Et en disant ces mots, il se jeta sur moi et m’enleva dans ses bras.

— Cette femme sera conduite au château et remise à ma mère, et je ne la quitterai pas d’ici là, répondit mon protecteur.

— Mon cheval ! cria Kostaki en langue moldave.

Dix bandits se hâtèrent d’obéir, et amenèrent à leur maître le cheval qu’il demandait.

Grégoriska regarda autour de lui, saisit par la bride un cheval sans maître, et sauta dessus sans toucher les étriers.

Kostaki se mit presque aussi légèrement en selle que son frère, quoiqu’il me tînt encore entre ses bras, et partit au galop.

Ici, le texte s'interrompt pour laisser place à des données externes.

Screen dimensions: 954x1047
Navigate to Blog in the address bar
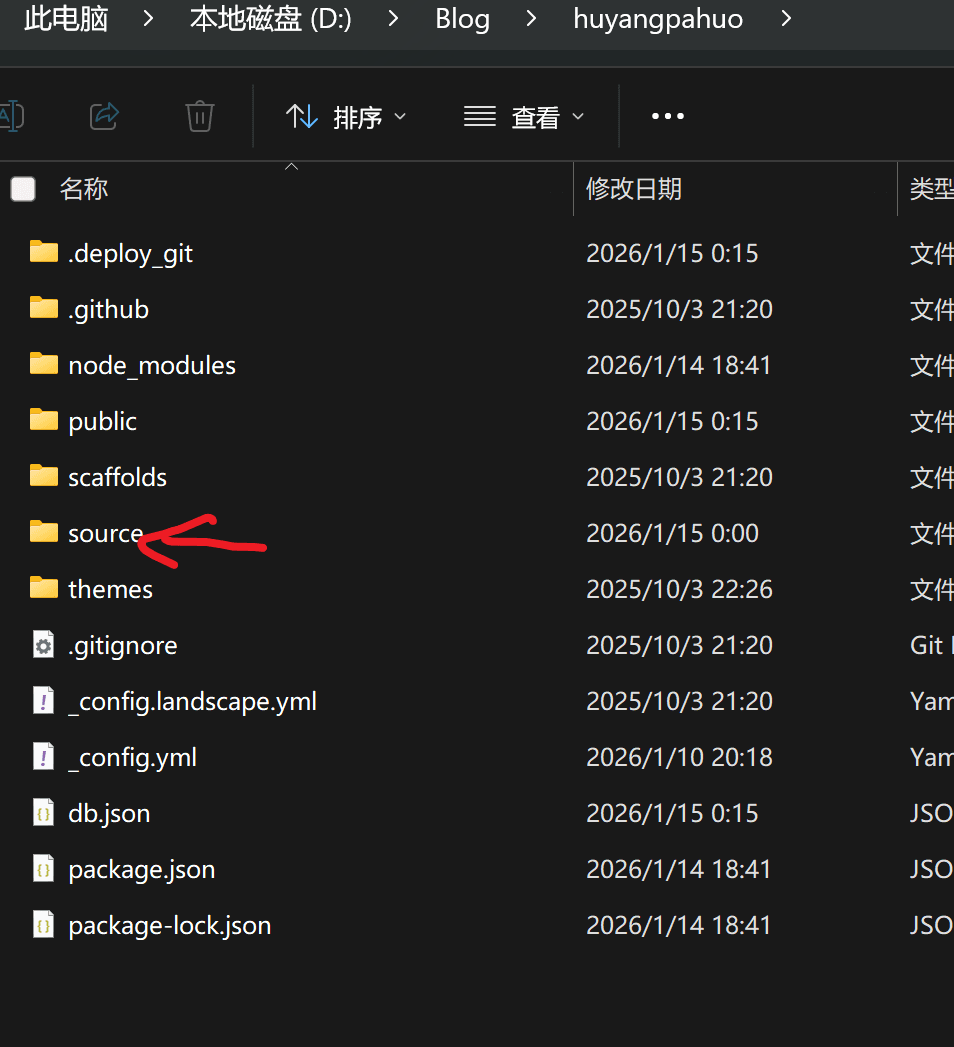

Le cheval de Grégoriska sembla avoir reçu la même impulsion, et vint coller sa tête et son flanc à la tête et au flanc du cheval de Kostaki.

C’était une chose curieuse à voir que ces deux cavaliers volant côte à côte, sombres, silencieux, ne se perdant pas un seul instant de vue, — sans avoir l’air de se regarder, s’abandonnant à leurs chevaux, dont la course désespérée les emportait à travers les bois, les rochers et les précipices. Ma tête renversée me permettait de voir les beaux yeux de Grégoriska fixés sur les miens. — Kostaki s’en aperçut, me releva la tête, et je ne vis plus que son regard sombre qui me dévorait. — Je baissai mes paupières, mais ce fut inutilement, à travers leur voile, je continuais à voir ce regard lancinant qui pénétrait jusqu’au fond de ma poitrine et me perçait le cœur, — alors une étrange hallucination s’empara de moi ; — il me sembla être la Lénore de la ballade de Burger, emportée par le cheval et le cavalier fantômes, et, lorsque je sentis que nous nous arrêtions, ce ne fut qu’avec terreur que j’ouvris les yeux, tant j’étais convaincue que je n’allais voir autour de moi — que croix brisées et tombes ouvertes.

Ce que je vis n’était guère plus gai, — c’était la cour intérieure d’un château moldave, bâti au XIVe siècle.